The task: For this exercise, an exact copy is needed of only the lines from the one containing "Task: Click the Jamaica island outline" through the end of the data, with pictures left out.

*** Record extracts Section Begins ***

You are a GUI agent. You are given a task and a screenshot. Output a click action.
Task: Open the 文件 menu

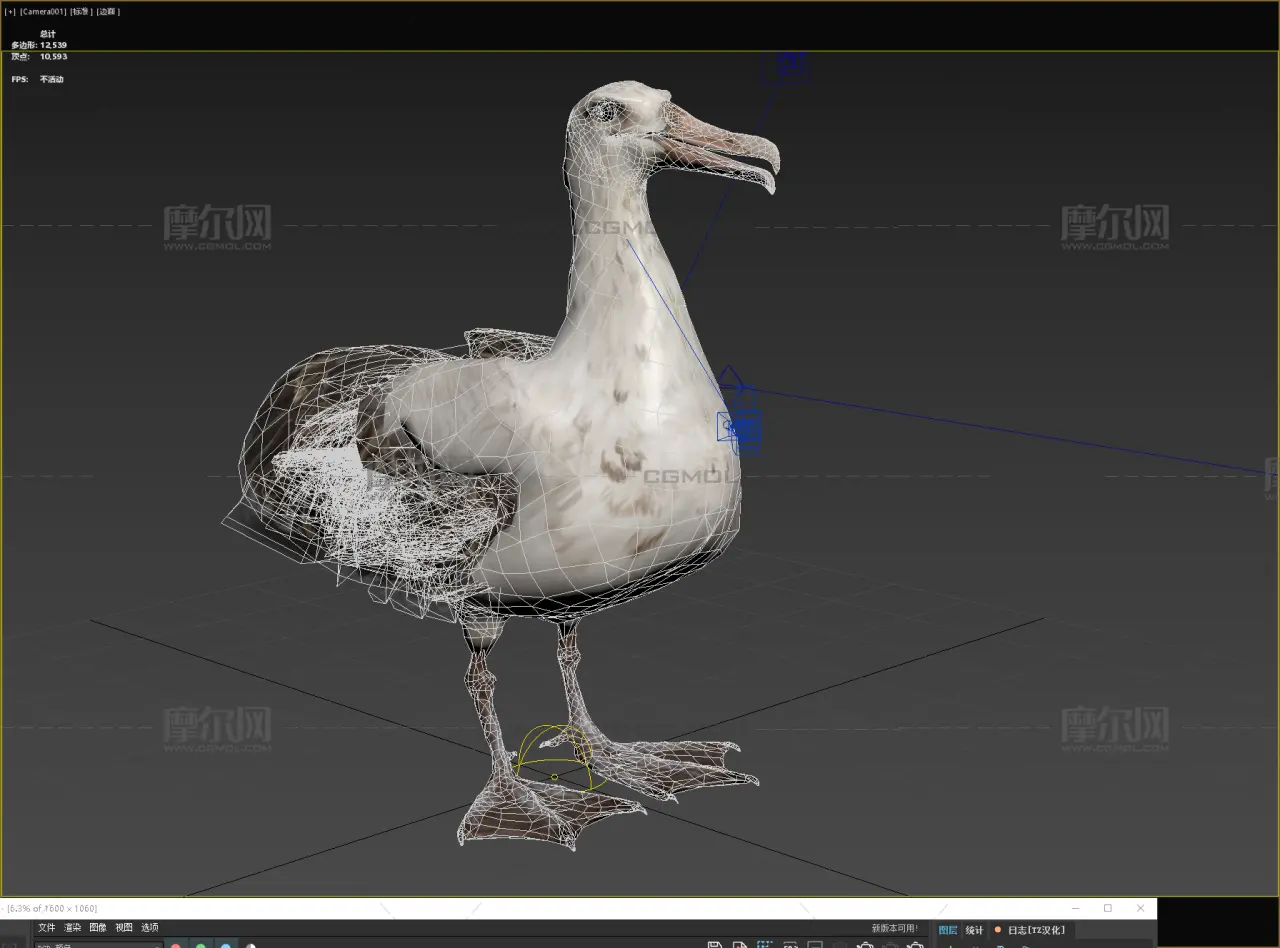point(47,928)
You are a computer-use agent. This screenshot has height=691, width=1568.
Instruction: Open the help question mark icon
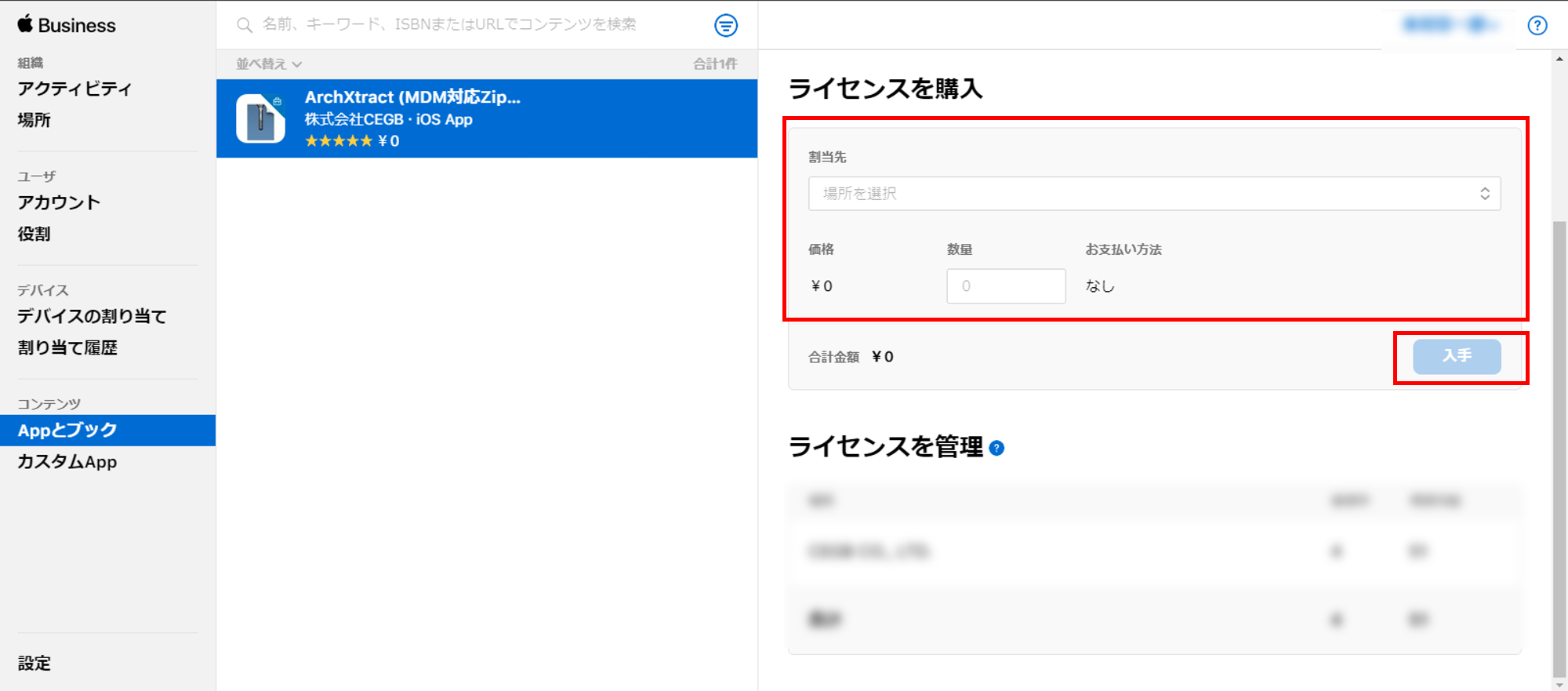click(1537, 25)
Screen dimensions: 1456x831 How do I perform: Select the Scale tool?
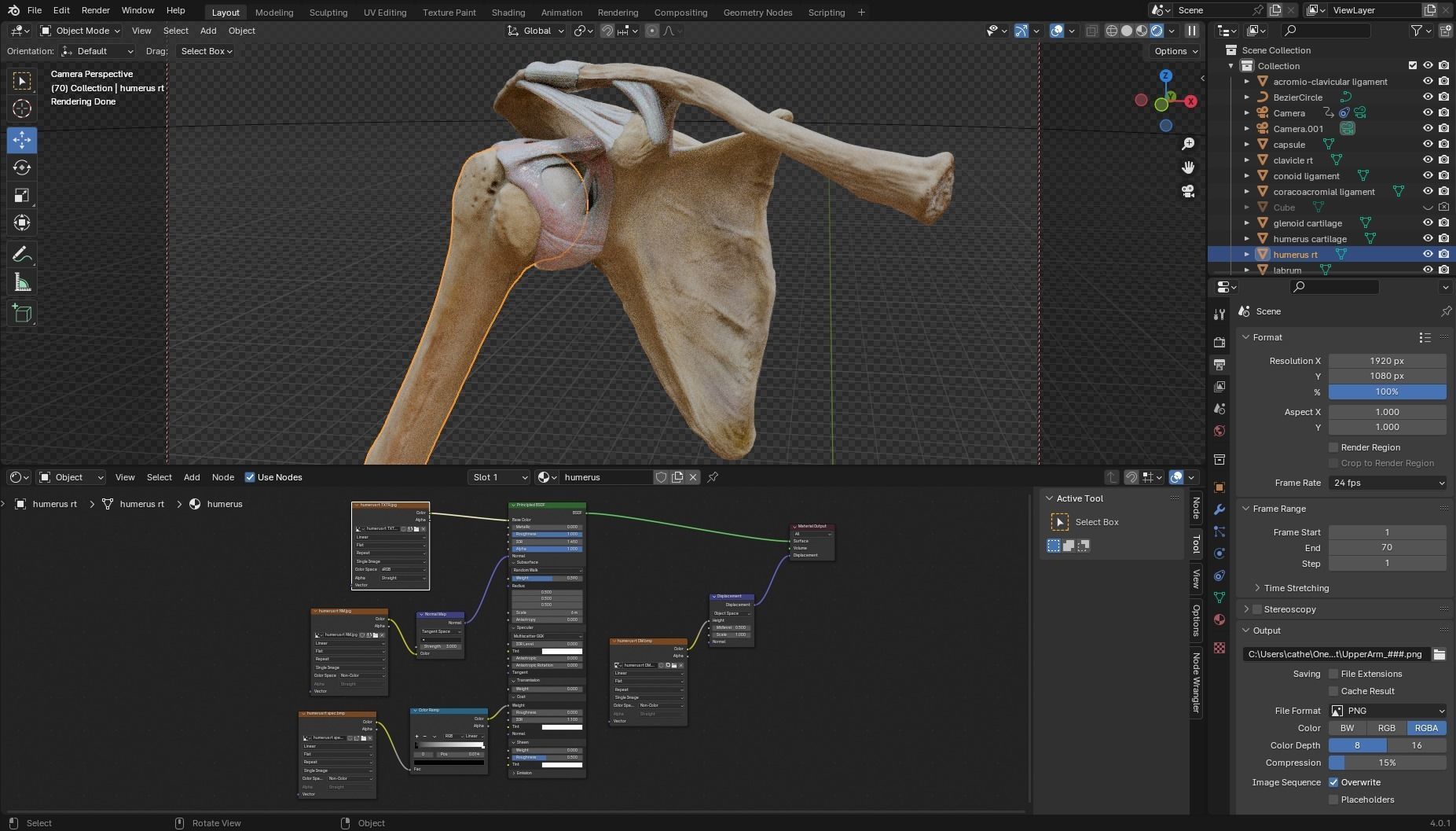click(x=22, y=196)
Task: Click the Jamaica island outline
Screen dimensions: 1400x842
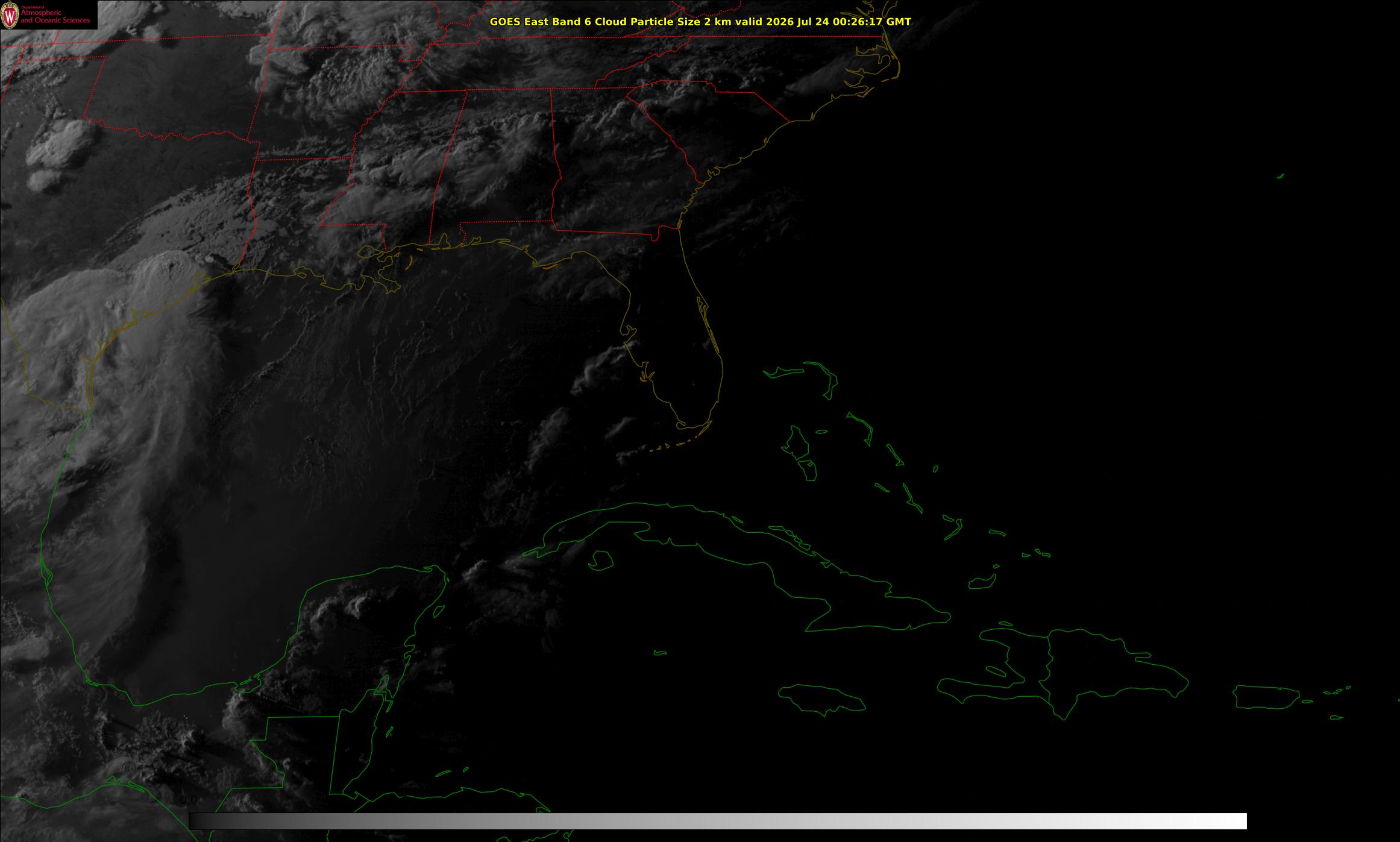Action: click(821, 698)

*** Record extracts Section Ends ***

Response to the exercise:
Task: Click the Jamaica island outline
Screen dimensions: 1400x842
Action: click(821, 698)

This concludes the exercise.